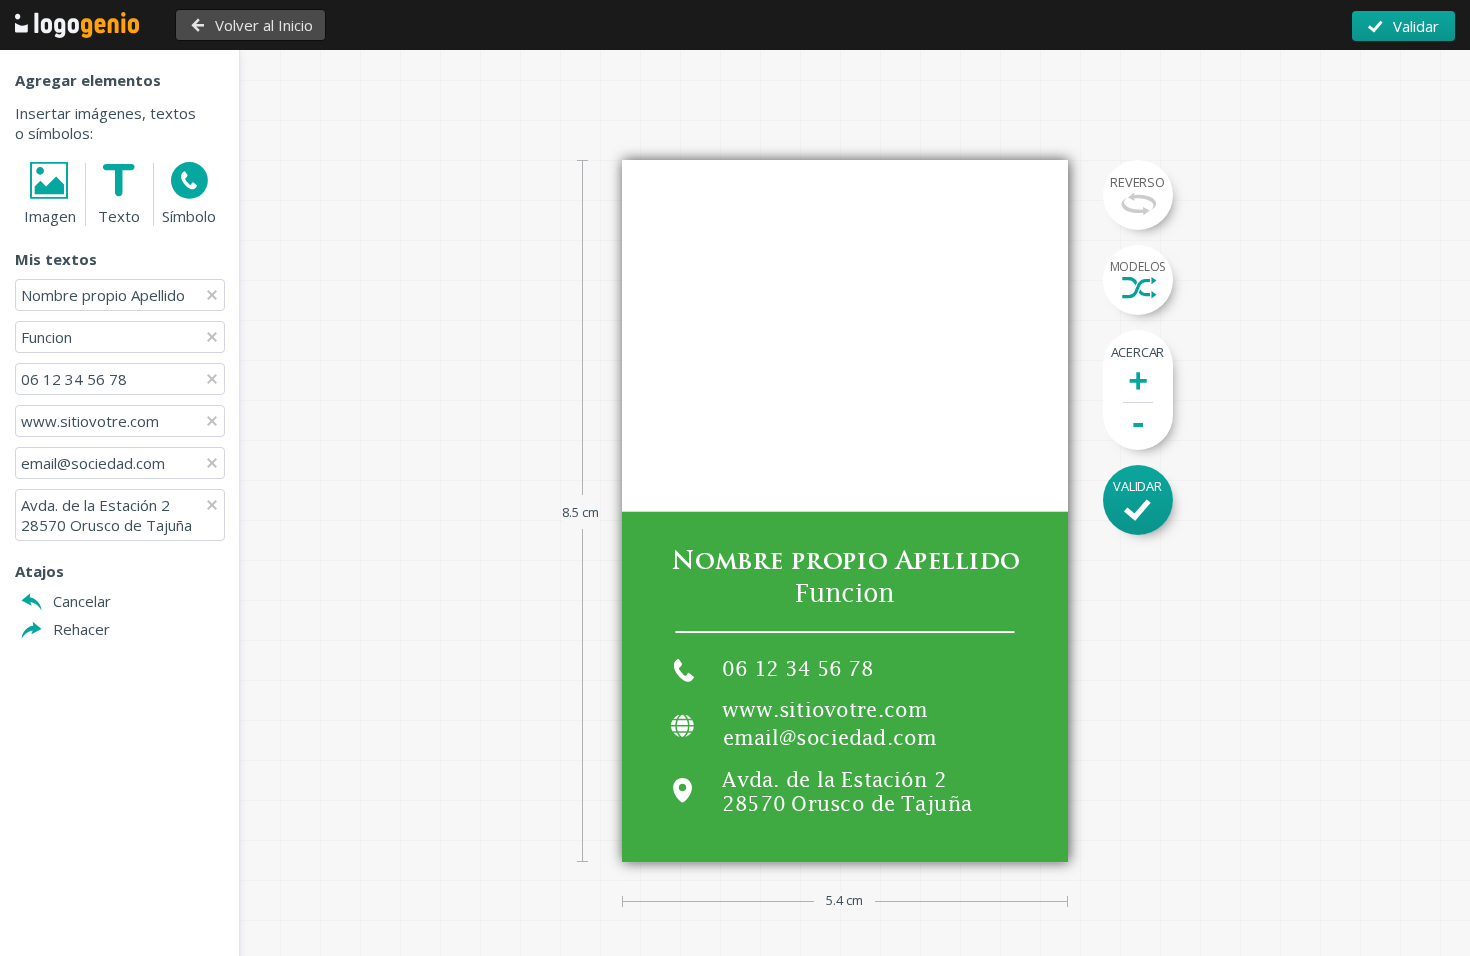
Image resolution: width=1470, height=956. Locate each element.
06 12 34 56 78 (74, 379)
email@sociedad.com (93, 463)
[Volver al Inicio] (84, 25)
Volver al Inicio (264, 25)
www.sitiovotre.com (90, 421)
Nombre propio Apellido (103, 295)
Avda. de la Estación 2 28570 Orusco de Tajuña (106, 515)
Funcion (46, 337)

- - -

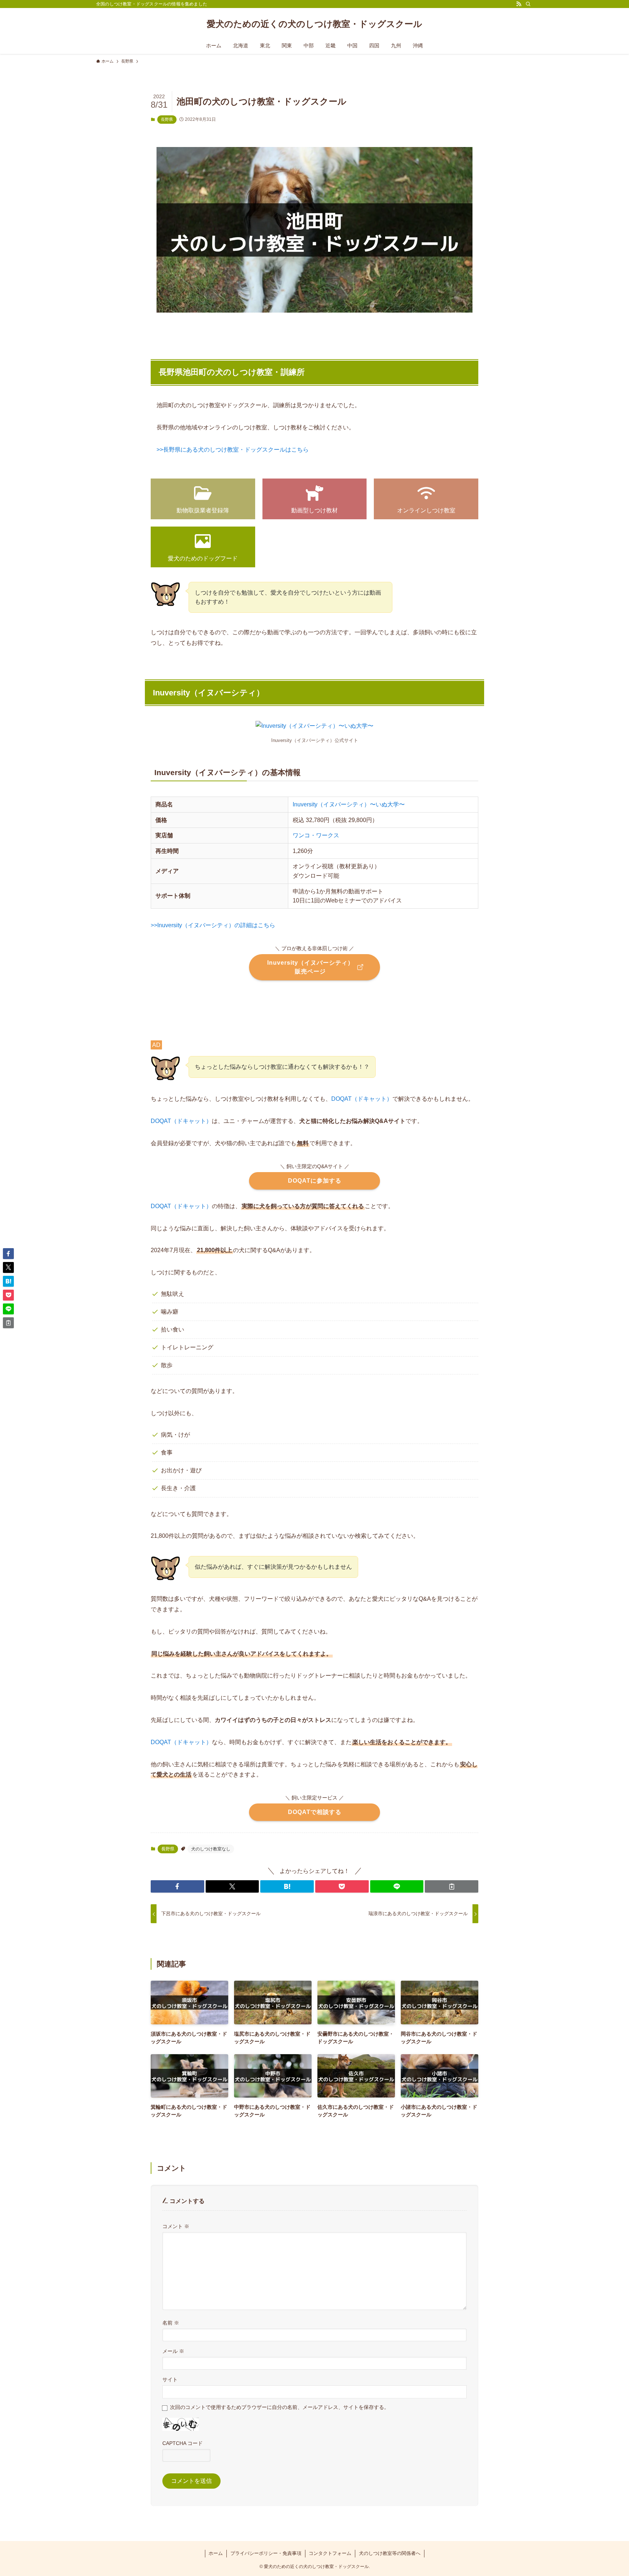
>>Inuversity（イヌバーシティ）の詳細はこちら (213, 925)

- - -

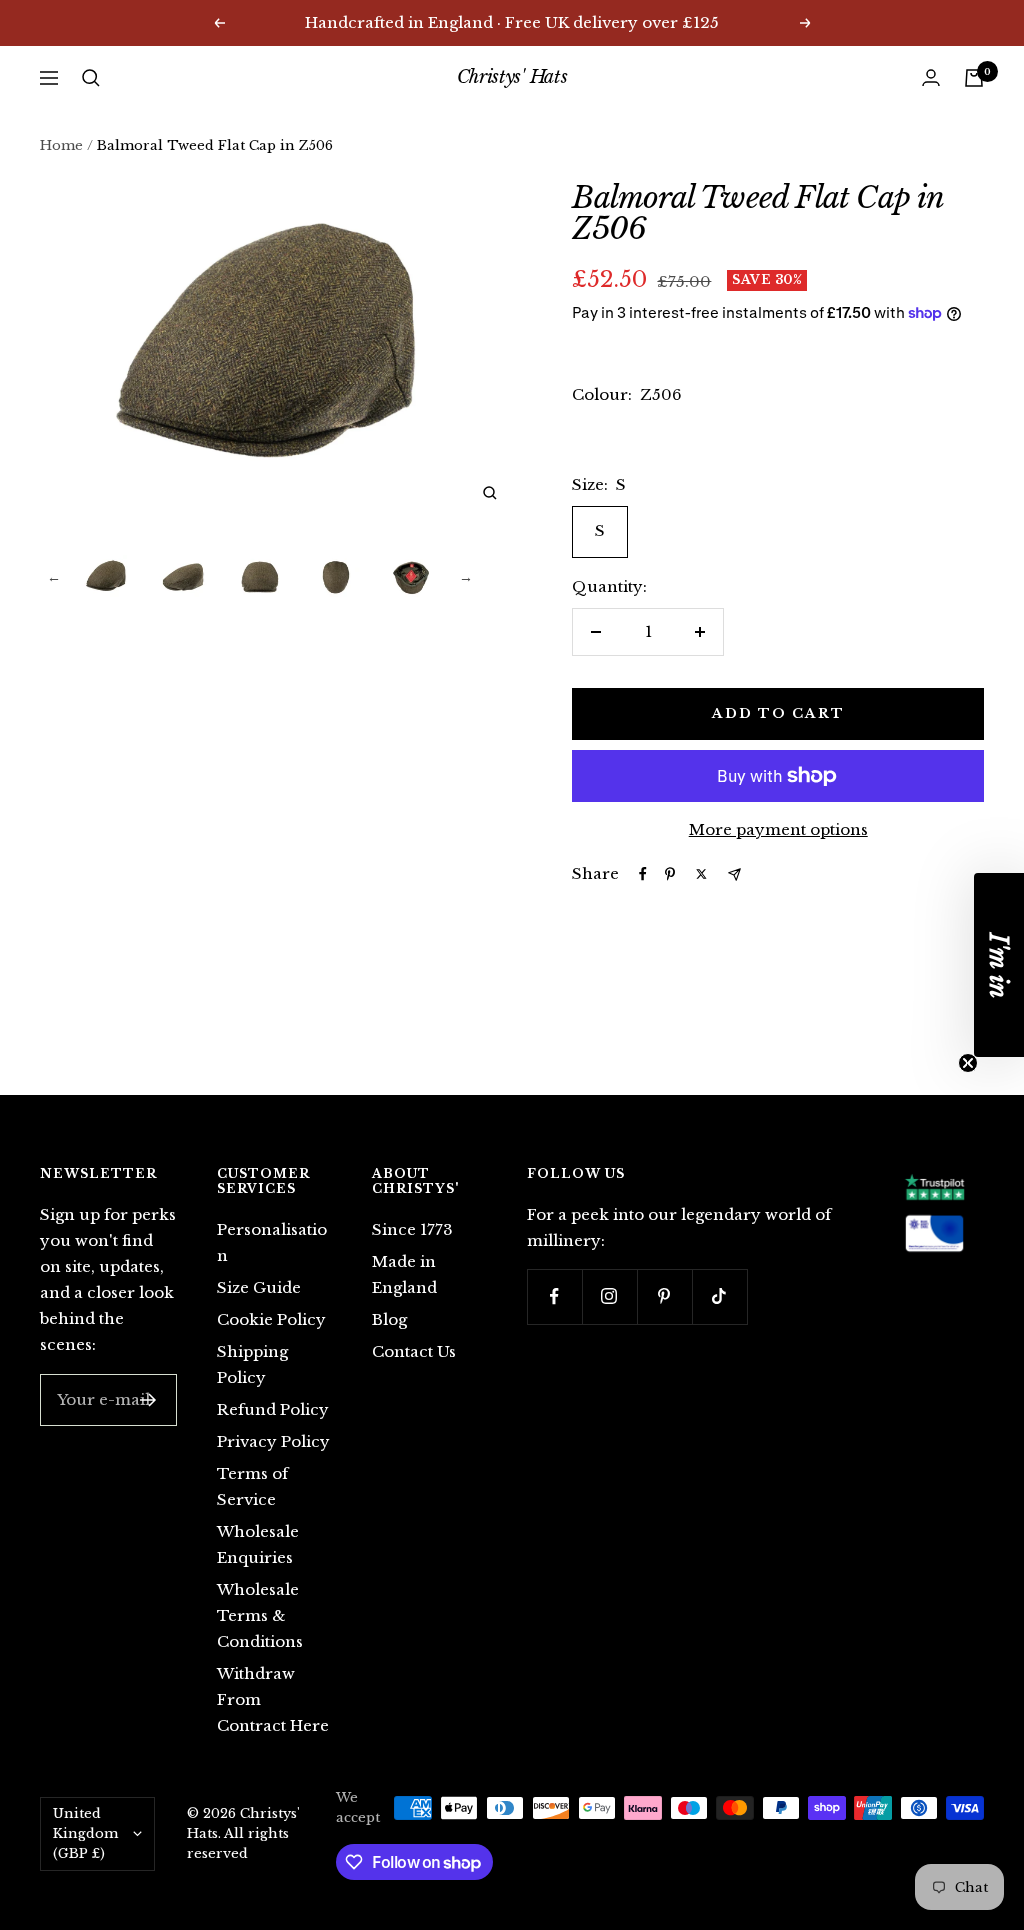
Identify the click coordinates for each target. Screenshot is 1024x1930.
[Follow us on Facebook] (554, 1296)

- - -

WORK REQUIRED> For the word "each", say how many lines of the data include it, with nothing else in the reply.

SOLUTION FOR THIS EXERCISE> 2